Recentemente comecei um curso noturno numa faculdade de aqui de Belo Horizonte. O caminho que tomo para minhas aulas diárias faz com que eu passe por uma rua

da cidade aonde antes eu quase nunca ia. Agora passo todos os dias em frente a casa onde moravam meus avós, e onde eu mesma morei, quando criança, depois que eles se foram.

Curiosamente, pouca coisa mudou na fachada. O jardim enorme, bem cuidado continua muito parecido com o que minha avó plantou, lá atrás, em 1960 e poucos. Olhar para aquela casa é como voltar no tempo. Uma noite dessas tive uma surpresa, alguém deixou aberta a porta da frente e, com as luzes lá de dentro acessas, eu pude ver por dentro o hall de entrada, boa parte da sala de jantar, um pedaço da cozinha...Foi como ganhar um presente: por pouco segundos estive de volta ao passado. Por alguns breves instantes, quase pude ver meu avô na cozinha, alto, bonito e perfumado como ele sempre gostava de estar, maço de Hilton na mão...Minha avó podando suas roseiras. Sempre que me lembro dela penso em suas lindas rosas, que ela cultivava com tanto carinho. Senti uma saudade imensa e essa sensação me acompanhou por vários dias. Me lembrei dos almoços de sábado, todos os tios e primos reunidos, da deliciosa comida árabe que vovó preparava. Da companhia dos meus irmãos e primos, todos mais novos que eu e todos meninos, das árvores nas quais subíamos, dos muros que pulávamos, do pedaço de rua onde andávamos de bicicleta.

O melhor de tudo foi, por esses breves instantes de dejá-vu, ter sido capaz de ver a mim mesma, com oito anos, brincando naquele jardim. Senti uma saudade enorme daquela menina tão bonitinha, tão esperta e impossível, com aquele sorriso fácil e confiante de quem não sabe nada mas acha que um dia vai aprender tudo, saber tudo, conquistar o mundo, ganhar a vida. Sinto uma pena enorme por essa menina não existir mais. É uma pena que ela tenha crescido. Mas às vezes, quando olho nos olhos dos meus pais, vejo essa menina refletida lá. Quando percebo a maneira como eles me olham, descubro que é assim que eles me veem, com oito anos. E se ela está lá, refletida no olhar deles, deve estar também em algum lugar aqui dentro.

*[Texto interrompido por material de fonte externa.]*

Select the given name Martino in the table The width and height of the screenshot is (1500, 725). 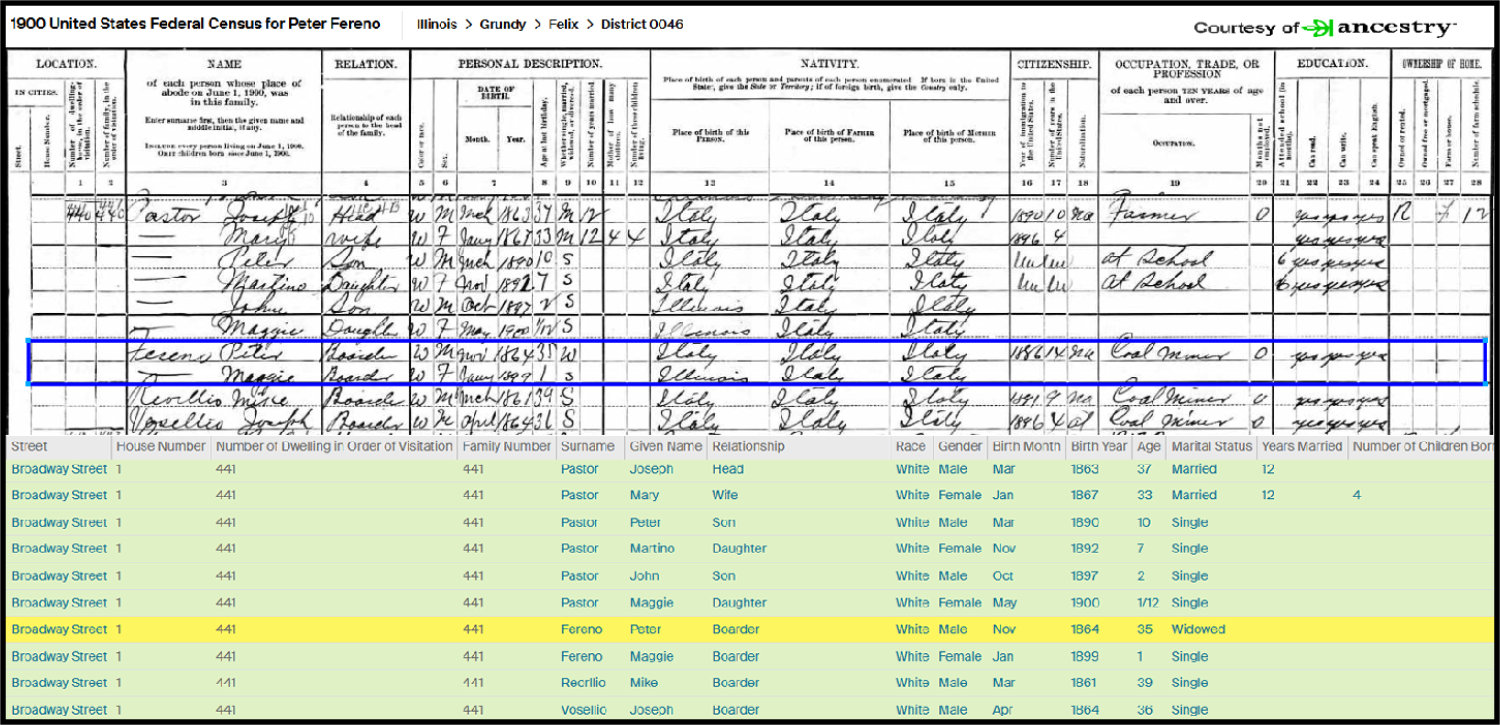coord(652,548)
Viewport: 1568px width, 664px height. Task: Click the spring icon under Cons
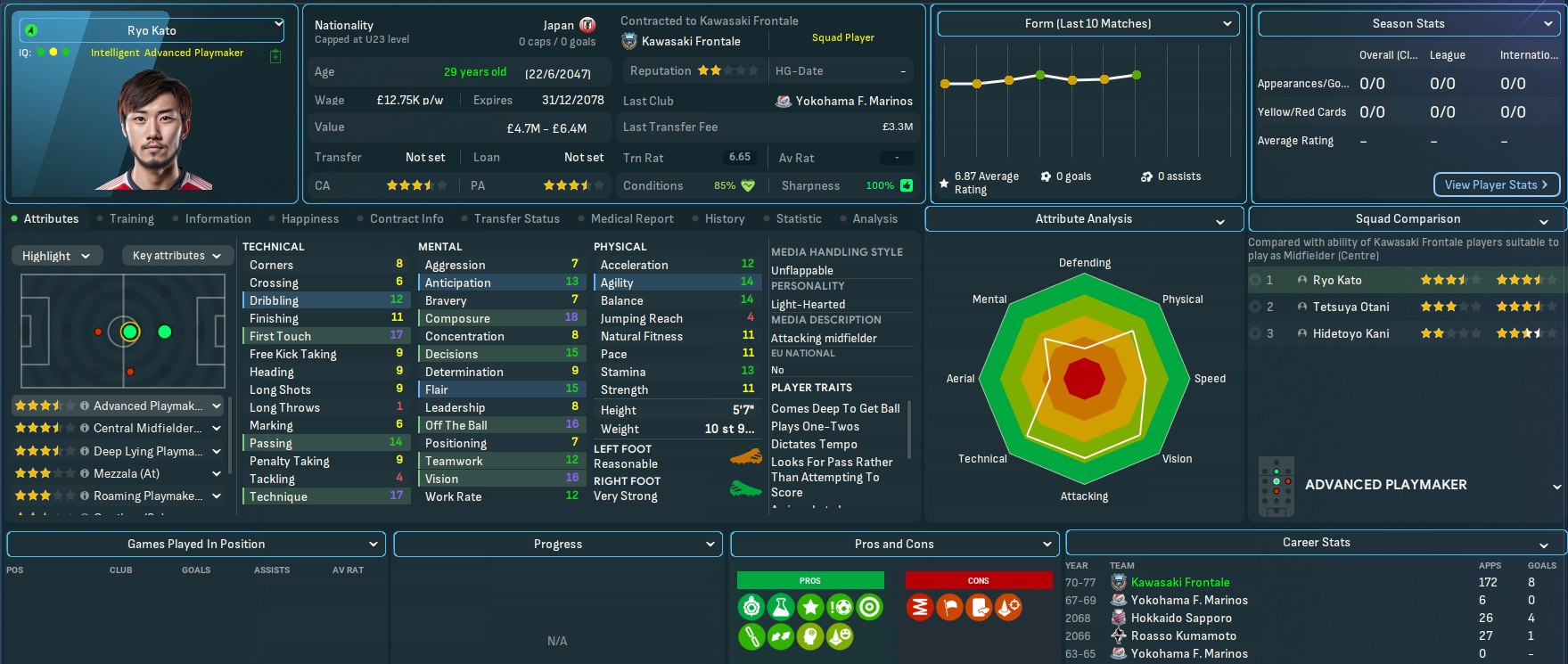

Hoje levantei com uma saudade enorme dessa inocência. Queria ter de novo oito anos e a confiança de que posso tudo, de que não há limites, só liberdade e possibilidades. Queria não ter me levantado com a sensação de ter cem anos e uma bagagem enorme pra carregar, o peso do mundo sobre as costas. Queria não saber tanto, queria não pensar tanto, queria não querer entender tudo. Mas vejam só, não tenho mais oito anos. Cresci.